'''
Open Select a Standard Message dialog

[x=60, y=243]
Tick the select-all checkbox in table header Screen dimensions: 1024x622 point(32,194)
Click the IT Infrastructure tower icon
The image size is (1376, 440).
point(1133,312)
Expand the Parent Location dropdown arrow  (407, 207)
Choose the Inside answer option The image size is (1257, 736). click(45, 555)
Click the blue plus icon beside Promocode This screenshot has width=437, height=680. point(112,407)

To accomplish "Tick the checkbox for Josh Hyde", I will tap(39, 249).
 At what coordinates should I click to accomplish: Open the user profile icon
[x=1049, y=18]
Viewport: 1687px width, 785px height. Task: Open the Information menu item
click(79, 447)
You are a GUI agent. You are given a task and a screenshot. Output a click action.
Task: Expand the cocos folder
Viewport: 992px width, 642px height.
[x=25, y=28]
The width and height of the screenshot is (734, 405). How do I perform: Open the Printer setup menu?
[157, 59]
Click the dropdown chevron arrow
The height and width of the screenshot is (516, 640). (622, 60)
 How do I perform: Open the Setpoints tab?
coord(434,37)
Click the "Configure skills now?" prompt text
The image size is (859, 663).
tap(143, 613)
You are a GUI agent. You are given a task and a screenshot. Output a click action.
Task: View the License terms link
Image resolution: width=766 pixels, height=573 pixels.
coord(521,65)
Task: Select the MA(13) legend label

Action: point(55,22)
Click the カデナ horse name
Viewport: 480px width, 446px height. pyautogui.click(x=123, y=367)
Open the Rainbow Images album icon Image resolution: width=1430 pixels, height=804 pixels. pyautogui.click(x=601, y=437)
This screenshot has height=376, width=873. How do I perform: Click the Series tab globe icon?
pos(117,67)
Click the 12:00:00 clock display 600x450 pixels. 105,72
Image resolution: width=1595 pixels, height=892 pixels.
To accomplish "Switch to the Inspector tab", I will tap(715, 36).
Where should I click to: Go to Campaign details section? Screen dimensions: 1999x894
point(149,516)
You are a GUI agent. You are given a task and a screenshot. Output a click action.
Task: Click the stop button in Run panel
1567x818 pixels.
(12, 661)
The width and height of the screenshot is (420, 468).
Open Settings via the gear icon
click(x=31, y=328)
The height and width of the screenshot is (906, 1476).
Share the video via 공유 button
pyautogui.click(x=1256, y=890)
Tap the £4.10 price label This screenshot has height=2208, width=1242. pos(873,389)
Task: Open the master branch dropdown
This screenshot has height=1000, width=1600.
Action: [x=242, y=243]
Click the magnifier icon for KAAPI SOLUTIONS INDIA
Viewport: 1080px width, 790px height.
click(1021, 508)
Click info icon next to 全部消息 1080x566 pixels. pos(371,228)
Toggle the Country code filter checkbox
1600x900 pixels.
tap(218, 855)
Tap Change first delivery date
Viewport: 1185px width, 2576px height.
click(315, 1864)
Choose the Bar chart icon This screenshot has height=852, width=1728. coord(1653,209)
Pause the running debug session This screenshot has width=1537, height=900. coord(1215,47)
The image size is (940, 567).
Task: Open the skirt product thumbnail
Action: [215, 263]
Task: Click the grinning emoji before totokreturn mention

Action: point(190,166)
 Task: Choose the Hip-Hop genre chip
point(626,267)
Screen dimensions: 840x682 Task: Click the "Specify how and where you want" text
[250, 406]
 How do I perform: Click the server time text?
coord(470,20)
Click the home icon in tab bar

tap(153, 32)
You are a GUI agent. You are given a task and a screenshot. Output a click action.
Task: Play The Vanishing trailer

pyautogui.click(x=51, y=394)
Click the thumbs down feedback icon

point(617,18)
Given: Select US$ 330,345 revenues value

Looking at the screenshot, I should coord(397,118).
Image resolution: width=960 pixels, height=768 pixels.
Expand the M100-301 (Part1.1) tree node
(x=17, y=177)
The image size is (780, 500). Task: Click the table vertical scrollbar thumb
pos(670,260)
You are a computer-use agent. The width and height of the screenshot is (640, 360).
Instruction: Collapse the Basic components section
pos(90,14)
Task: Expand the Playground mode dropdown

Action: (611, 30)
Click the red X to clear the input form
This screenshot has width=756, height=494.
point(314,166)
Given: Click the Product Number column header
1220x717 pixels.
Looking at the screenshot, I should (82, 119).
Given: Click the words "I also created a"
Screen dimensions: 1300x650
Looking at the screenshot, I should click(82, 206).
'''
Give back the data above, repeating every record exactly.

Open Select a Standard Message dialog

[x=60, y=243]
Tick the select-all checkbox in table header Screen dimensions: 1024x622 point(32,194)
Click the IT Infrastructure tower icon
The image size is (1376, 440).
point(1133,312)
Expand the Parent Location dropdown arrow  (407, 207)
Choose the Inside answer option The image size is (1257, 736). click(45, 555)
Click the blue plus icon beside Promocode This screenshot has width=437, height=680. point(112,407)

To accomplish "Tick the checkbox for Josh Hyde", I will tap(39, 249).
 At what coordinates should I click to accomplish: Open the user profile icon
[x=1049, y=18]
Viewport: 1687px width, 785px height. Task: Open the Information menu item
click(79, 447)
You are a GUI agent. You are given a task and a screenshot. Output a click action.
Task: Expand the cocos folder
Viewport: 992px width, 642px height.
[x=25, y=28]
The width and height of the screenshot is (734, 405). How do I perform: Open the Printer setup menu?
[157, 59]
Click the dropdown chevron arrow
The height and width of the screenshot is (516, 640). (622, 60)
 How do I perform: Open the Setpoints tab?
coord(434,37)
Click the "Configure skills now?" prompt text
The image size is (859, 663).
tap(143, 613)
You are a GUI agent. You are given a task and a screenshot. Output a click action.
Task: View the License terms link
Image resolution: width=766 pixels, height=573 pixels.
coord(521,65)
Task: Select the MA(13) legend label

Action: point(55,22)
Click the カデナ horse name
Viewport: 480px width, 446px height. pyautogui.click(x=123, y=367)
Open the Rainbow Images album icon Image resolution: width=1430 pixels, height=804 pixels. pyautogui.click(x=601, y=437)
This screenshot has height=376, width=873. How do I perform: Click the Series tab globe icon?
pos(117,67)
Click the 12:00:00 clock display 600x450 pixels. 105,72
Image resolution: width=1595 pixels, height=892 pixels.
To accomplish "Switch to the Inspector tab", I will tap(715, 36).
Where should I click to: Go to Campaign details section? Screen dimensions: 1999x894
point(149,516)
You are a GUI agent. You are given a task and a screenshot. Output a click action.
Task: Click the stop button in Run panel
1567x818 pixels.
(12, 661)
The width and height of the screenshot is (420, 468).
Open Settings via the gear icon
click(x=31, y=328)
The height and width of the screenshot is (906, 1476).
Share the video via 공유 button
pyautogui.click(x=1256, y=890)
Tap the £4.10 price label This screenshot has height=2208, width=1242. pos(873,389)
Task: Open the master branch dropdown
This screenshot has height=1000, width=1600.
Action: [x=242, y=243]
Click the magnifier icon for KAAPI SOLUTIONS INDIA
Viewport: 1080px width, 790px height.
click(1021, 508)
Click info icon next to 全部消息 1080x566 pixels. pos(371,228)
Toggle the Country code filter checkbox
1600x900 pixels.
tap(218, 855)
Tap Change first delivery date
Viewport: 1185px width, 2576px height.
click(315, 1864)
Choose the Bar chart icon This screenshot has height=852, width=1728. coord(1653,209)
Pause the running debug session This screenshot has width=1537, height=900. coord(1215,47)
The image size is (940, 567).
Task: Open the skirt product thumbnail
Action: [215, 263]
Task: Click the grinning emoji before totokreturn mention

Action: point(190,166)
 Task: Choose the Hip-Hop genre chip
point(626,267)
Screen dimensions: 840x682 Task: Click the "Specify how and where you want" text
[250, 406]
 How do I perform: Click the server time text?
coord(470,20)
Click the home icon in tab bar

tap(153, 32)
You are a GUI agent. You are given a task and a screenshot. Output a click action.
Task: Play The Vanishing trailer

pyautogui.click(x=51, y=394)
Click the thumbs down feedback icon

point(617,18)
Given: Select US$ 330,345 revenues value

Looking at the screenshot, I should coord(397,118).
Image resolution: width=960 pixels, height=768 pixels.
Expand the M100-301 (Part1.1) tree node
(x=17, y=177)
The image size is (780, 500). Task: Click the table vertical scrollbar thumb
pos(670,260)
You are a computer-use agent. The width and height of the screenshot is (640, 360).
Instruction: Collapse the Basic components section
pos(90,14)
Task: Expand the Playground mode dropdown

Action: (611, 30)
Click the red X to clear the input form
This screenshot has width=756, height=494.
point(314,166)
Given: Click the Product Number column header
1220x717 pixels.
Looking at the screenshot, I should (82, 119).
Given: Click the words "I also created a"
Screen dimensions: 1300x650
Looking at the screenshot, I should click(82, 206).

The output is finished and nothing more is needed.